## Text provided
[Start of Attachment]
Outcome Evaluation

• Monitor the patient with diarrhea from the point of first contact until symptoms resolve, keeping in mind that most episodes are self-limiting.

• Question the patient to determine whether symptom resolution occurs within 48 to 72 hours in acute diarrhea.

• Monitor for the maintenance of hydration, particularly when symptoms continue for more than 48 hours. Look for increasing thirst, decreased urination, dark-colored urine, dry mucous membranes, and rapid heartbeat as suggestive of dehydration, especially when nausea and vomiting have been present.

• Monitor for symptom control in patients with chronic diarrhea.

• When antibiotics are used, monitor for completion of the course of therapy.

Patient Care and Monitoring for Diarrhea

1. Assess the patient's symptoms to determine if patient-directed therapy is appropriate or whether the patient should be evaluated by a physician. Determine the type of symptoms, severity, frequency, and exacerbating factors. Remember to inquire about recent foreign travel.
[End of Attachment]
(Saved entries)
[Start of Attachment]
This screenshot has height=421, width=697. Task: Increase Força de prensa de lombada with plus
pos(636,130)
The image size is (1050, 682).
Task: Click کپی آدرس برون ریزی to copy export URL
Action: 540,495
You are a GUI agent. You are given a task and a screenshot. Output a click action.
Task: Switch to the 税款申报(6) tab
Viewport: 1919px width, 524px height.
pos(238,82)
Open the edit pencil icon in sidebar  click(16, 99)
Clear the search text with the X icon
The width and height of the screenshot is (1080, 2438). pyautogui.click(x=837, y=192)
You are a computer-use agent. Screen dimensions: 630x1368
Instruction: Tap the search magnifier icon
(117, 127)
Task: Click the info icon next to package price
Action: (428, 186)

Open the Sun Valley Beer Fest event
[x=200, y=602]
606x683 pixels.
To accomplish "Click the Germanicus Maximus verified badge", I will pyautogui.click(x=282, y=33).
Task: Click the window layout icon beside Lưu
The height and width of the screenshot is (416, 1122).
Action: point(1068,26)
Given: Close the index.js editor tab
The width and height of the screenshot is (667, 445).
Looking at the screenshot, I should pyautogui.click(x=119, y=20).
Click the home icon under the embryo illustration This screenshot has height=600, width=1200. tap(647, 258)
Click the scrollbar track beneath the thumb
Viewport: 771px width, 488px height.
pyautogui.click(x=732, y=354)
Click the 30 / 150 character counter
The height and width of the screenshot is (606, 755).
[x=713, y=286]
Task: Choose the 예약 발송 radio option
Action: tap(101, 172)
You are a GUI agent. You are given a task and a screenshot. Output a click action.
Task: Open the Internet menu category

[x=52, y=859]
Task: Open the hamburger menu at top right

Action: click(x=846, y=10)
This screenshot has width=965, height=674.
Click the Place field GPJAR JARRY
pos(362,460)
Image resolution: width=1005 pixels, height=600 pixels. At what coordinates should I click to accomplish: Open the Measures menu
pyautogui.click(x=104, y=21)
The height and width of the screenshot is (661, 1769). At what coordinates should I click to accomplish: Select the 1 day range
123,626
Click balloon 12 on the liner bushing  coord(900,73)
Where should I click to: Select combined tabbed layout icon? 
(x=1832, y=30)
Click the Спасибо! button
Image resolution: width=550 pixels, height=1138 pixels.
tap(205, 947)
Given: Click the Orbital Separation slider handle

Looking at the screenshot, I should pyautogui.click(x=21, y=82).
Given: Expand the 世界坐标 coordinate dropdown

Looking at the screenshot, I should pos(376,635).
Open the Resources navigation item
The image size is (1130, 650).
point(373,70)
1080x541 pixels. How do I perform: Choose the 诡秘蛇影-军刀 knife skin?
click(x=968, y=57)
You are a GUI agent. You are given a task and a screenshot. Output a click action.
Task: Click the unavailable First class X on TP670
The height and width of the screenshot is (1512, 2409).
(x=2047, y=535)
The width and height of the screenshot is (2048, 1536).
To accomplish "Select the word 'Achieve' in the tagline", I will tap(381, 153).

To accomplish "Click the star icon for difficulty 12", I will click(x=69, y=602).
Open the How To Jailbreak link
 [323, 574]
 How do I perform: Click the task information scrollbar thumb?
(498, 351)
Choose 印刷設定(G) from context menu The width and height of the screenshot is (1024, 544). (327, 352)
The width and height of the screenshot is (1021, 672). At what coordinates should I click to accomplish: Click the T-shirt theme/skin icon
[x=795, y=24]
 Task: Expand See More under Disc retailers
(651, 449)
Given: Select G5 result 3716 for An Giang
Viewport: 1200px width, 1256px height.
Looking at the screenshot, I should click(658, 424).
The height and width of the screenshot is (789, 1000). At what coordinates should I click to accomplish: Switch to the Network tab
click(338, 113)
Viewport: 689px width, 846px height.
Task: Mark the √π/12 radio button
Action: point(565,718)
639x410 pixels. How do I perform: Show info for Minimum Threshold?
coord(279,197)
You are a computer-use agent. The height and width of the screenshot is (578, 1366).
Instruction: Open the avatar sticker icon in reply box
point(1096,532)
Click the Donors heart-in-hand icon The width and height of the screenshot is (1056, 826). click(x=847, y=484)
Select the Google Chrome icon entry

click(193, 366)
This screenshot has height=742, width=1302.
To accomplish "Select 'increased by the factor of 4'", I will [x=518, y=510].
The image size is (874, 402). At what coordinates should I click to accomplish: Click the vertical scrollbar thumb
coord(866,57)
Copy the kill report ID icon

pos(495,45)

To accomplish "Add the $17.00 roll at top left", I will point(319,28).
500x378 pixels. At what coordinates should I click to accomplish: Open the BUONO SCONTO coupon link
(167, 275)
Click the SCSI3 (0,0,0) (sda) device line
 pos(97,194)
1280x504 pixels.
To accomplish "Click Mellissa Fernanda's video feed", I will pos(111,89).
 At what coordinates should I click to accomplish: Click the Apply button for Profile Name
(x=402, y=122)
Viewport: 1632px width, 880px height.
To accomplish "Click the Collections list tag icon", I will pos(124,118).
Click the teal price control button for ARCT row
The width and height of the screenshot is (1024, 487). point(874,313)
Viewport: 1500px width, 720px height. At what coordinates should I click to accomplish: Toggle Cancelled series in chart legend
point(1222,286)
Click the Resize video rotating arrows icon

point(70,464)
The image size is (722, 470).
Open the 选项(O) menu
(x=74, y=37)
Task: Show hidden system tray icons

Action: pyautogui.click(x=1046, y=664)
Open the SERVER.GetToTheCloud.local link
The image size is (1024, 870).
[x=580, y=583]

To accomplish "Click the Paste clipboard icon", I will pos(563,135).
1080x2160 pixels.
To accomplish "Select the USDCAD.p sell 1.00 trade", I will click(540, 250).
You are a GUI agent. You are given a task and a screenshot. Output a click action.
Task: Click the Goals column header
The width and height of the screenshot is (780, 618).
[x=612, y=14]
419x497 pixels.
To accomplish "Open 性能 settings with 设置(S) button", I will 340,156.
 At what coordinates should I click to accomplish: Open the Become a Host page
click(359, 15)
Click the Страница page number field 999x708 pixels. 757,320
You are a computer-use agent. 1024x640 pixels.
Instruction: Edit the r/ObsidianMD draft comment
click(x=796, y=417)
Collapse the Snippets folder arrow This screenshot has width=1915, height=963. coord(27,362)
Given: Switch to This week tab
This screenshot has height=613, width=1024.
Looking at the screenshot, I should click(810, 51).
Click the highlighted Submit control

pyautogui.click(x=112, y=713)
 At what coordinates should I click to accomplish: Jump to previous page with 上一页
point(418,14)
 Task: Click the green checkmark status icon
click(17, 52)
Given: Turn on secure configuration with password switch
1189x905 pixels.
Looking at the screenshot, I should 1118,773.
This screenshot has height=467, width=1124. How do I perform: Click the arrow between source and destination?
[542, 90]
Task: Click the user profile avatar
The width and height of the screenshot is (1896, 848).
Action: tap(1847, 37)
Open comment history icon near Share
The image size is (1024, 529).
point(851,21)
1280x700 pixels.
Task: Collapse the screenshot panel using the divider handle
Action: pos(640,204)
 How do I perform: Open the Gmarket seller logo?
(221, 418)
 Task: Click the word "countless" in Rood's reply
[End of Attachment]
## Work order A
Which signs does the text on diarrhea care name as suggestive of dehydration? List them all.
## Work order B
Reproduce the diarrhea care text from "Outcome Evaluation" to "course of therapy.".
## Work order C
Carry on the text about caring for and monitoring patients with diarrhea from where it stops.
The entries have nothing to do with what comes next.

## Output A
- Increasing thirst
- Decreased urination
- Dark-colored urine
- Dry mucous membranes
- Rapid heartbeat

## Output B
Outcome Evaluation

• Monitor the patient with diarrhea from the point of first contact until symptoms resolve, keeping in mind that most episodes are self-limiting.

• Question the patient to determine whether symptom resolution occurs within 48 to 72 hours in acute diarrhea.

• Monitor for the maintenance of hydration, particularly when symptoms continue for more than 48 hours. Look for increasing thirst, decreased urination, dark-colored urine, dry mucous membranes, and rapid heartbeat as suggestive of dehydration, especially when nausea and vomiting have been present.

• Monitor for symptom control in patients with chronic diarrhea.

• When antibiotics are used, monitor for completion of the course of therapy.

## Output C
2. Determine if the patient is dehydrated.

3. Determine whether the patient has a history of disease that might be associated with diarrhea.

4. Obtain a thorough current history of prescription, nonprescription, and dietary supplement use. Remember to review the current therapy as a potential cause of diarrhea.

5. Determine if any diarrhea treatments have been attempted, including home remedies.

6. Medical referral is advised if the patient is pregnant, breast-feeding, younger than 3 or older than 70 years of age, or suffers from multiple medical conditions.

7. If home care is recommended, provide clear instructions about how to proceed if symptoms do not improve or new symptoms emerge.

8. Discuss the importance of maintaining nutrition by modifying the diet to include low-residue meals (low-fiber meals).

9. Educate the patient about: (a) the causes of acute and chronic diarrhea, (b) the possible complications of diarrhea, (c) the goals of treatment for diarrhea, (d) the an-tidiarrheal medication used to manage acute or chronic diarrhea, and (e) if appropriate, the circumstances when antibiotics are used to treat diarrhea.